Takes a single argument: a function that takes a record from the data set (e.g. { foo: 'three', num: 2 }) and returns an array of keys of the groups that the record should be included in (e.g. [2,3]). This is a very simple example, but the same thing could be done for dates, with a function for a 5-day moving average returning an array of 5 dates.

data.dimension(function(d) { return d.num; });
filterDim = data.dimension(function(d) { return d.foo; });
groupAll = dim.groupAll();

reducer = reductio()
  .groupAll(function(record) {
    if(record.num === 5) {
      return [5];
    } else {
      return [record.num, record.num+1];
    }
  })
  .count(true);

reducer(groupAll);

Chaining aggregations

As seen above, aggregations can be chained on a given instance of reductio.

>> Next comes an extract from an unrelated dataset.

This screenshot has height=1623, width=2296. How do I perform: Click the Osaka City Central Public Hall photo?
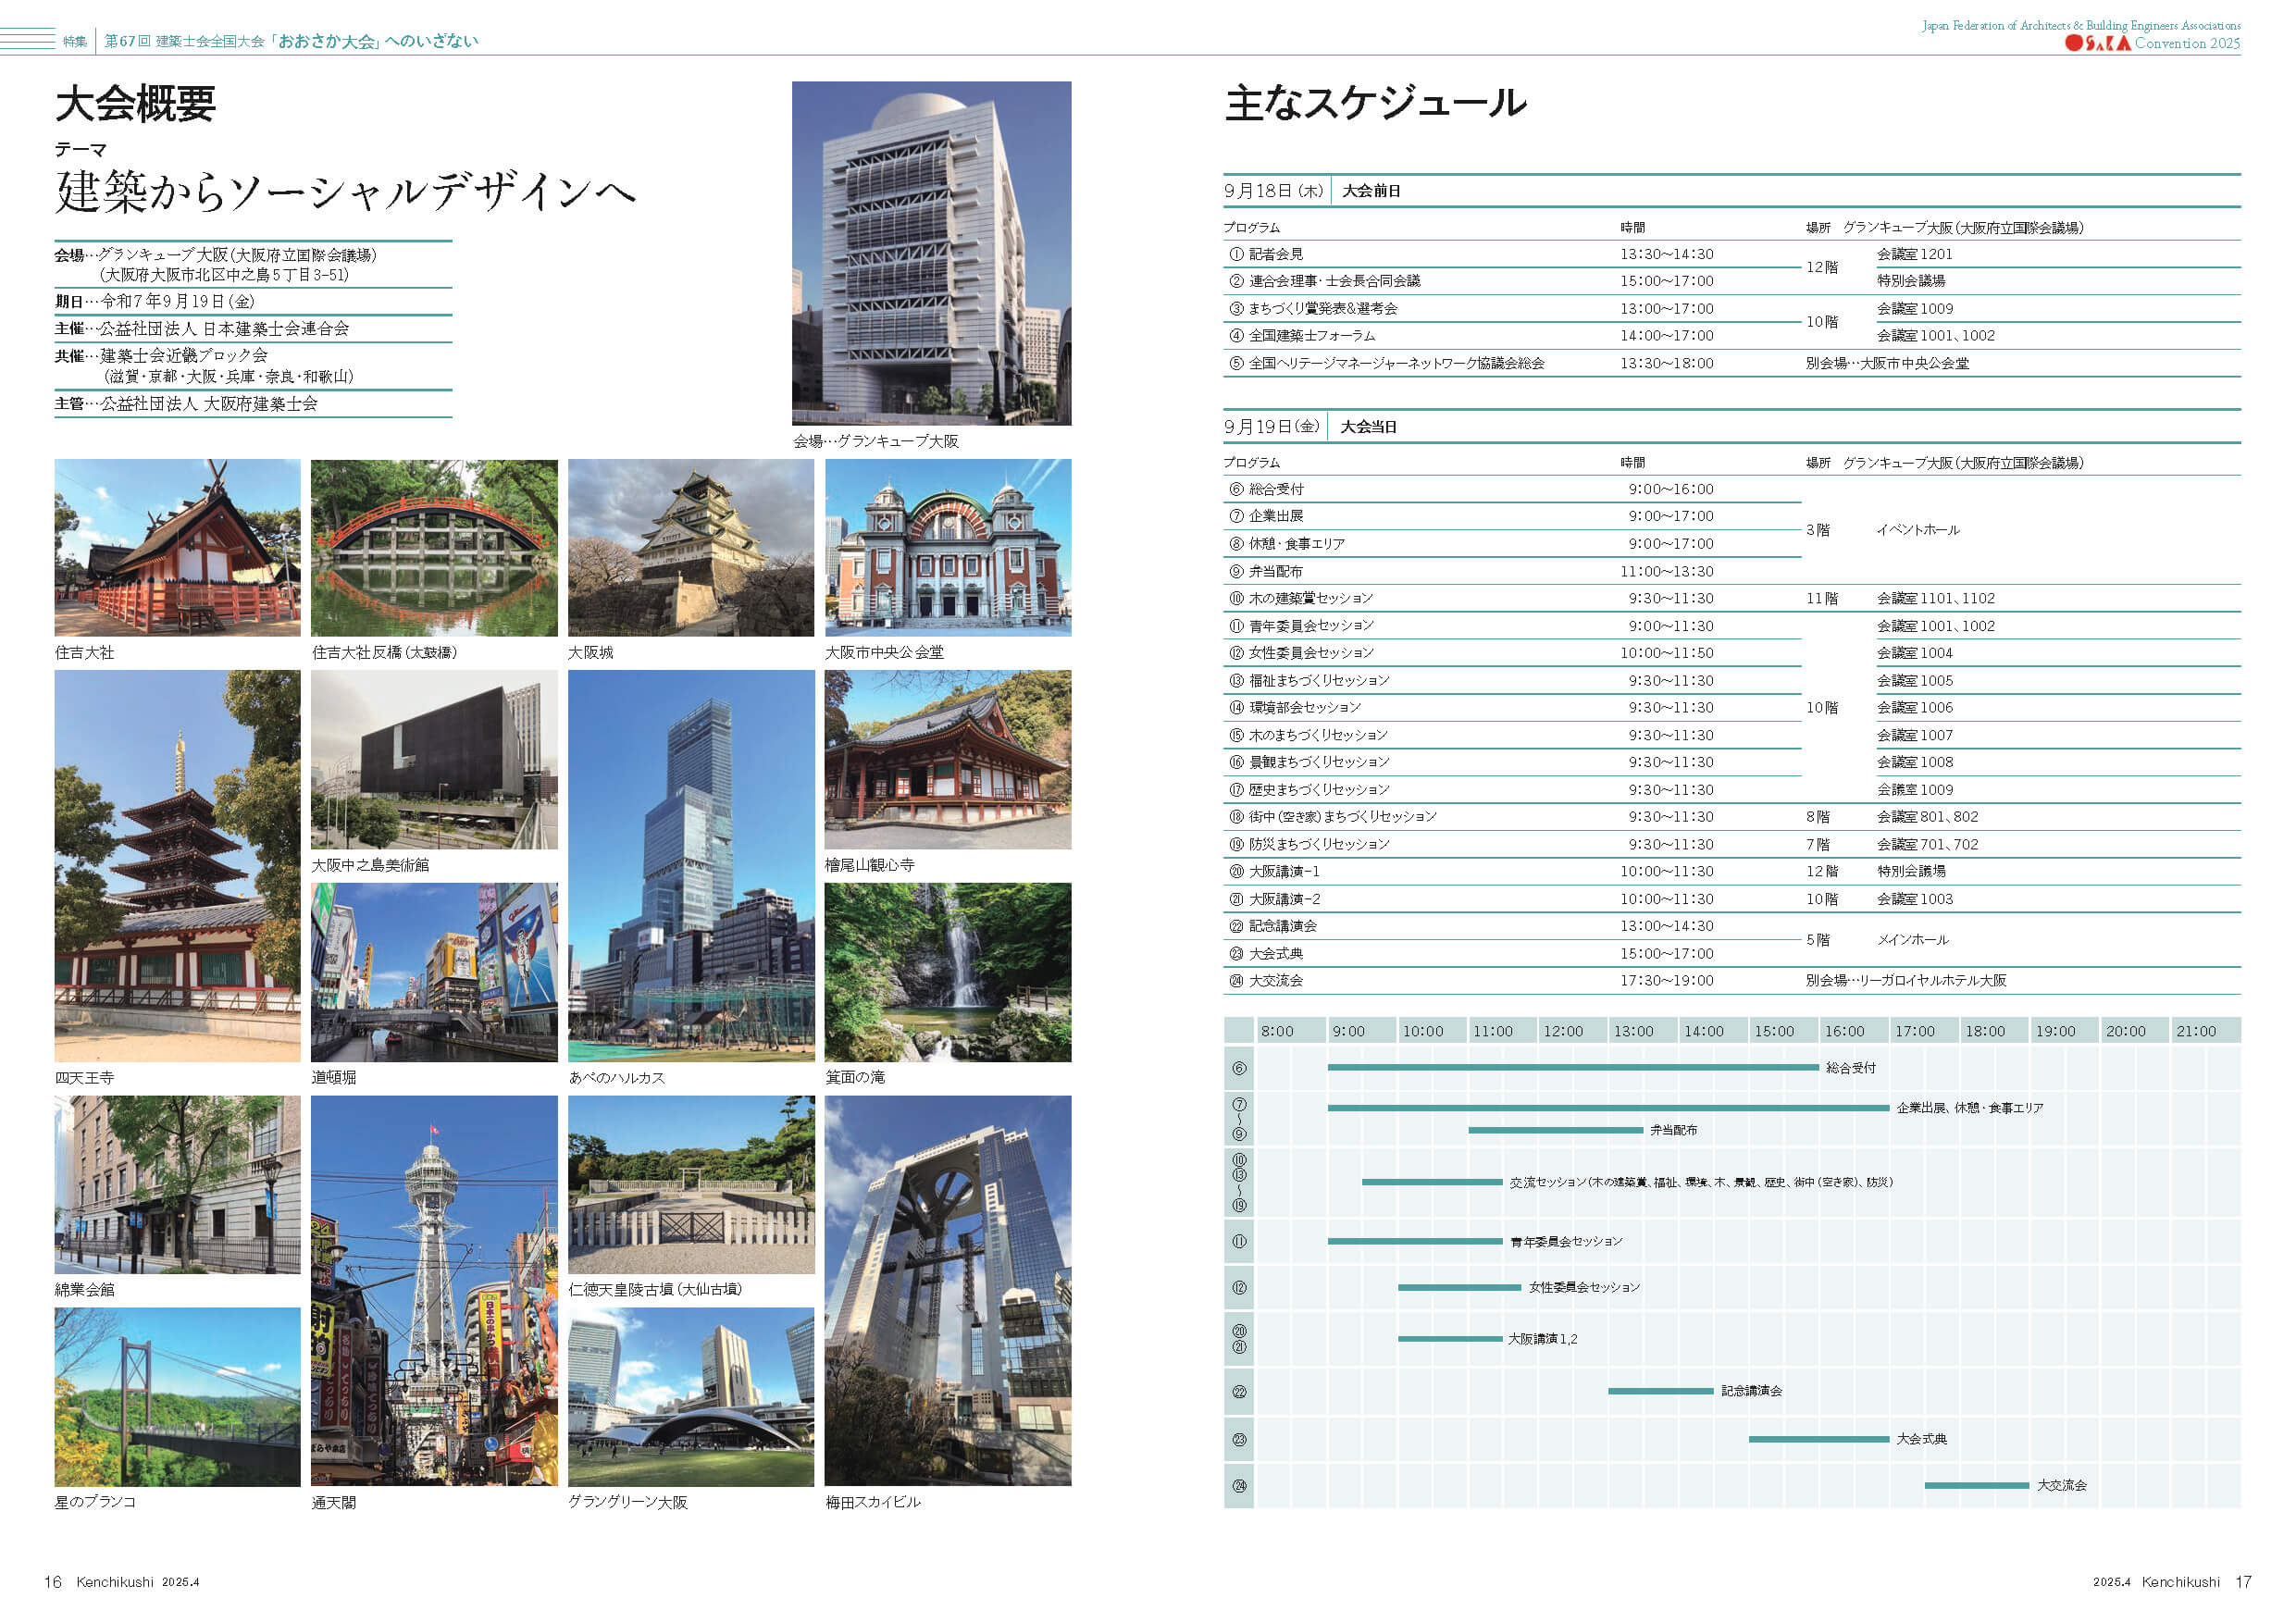pos(947,547)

For example:
reductio().count(true)
    .sum(function(d) { return d.bar; })
    .avg(true)(group);

Post-processing

Reductio adds a `post` function to your group. Calling this function returns an object on which you can make settings to allow you to post-process your data in useful ways.

group.post().cap(length)

Cap the output of your group so that it never exceeds `length` elements.

The last element will be an aggregation of the rest of the elements. It might be wise to set your groups order method on the Crossfilter group before using this.

reductio()
    .count(true)
    .sum('foo')
    .avg(true)(group);
group.post().cap(4)().length // 4 or less

Utilities

reductio().fromObject(parameters)

A utility that will allow you to assign directly to the inner object from which reductio creates its groupings.

Basic use:

reductio()
  .fromObject({
    sum: function(d){
      return d.foo;
    }
  })(group);

reductio().toObject()

Returns the current state of the reductio instance.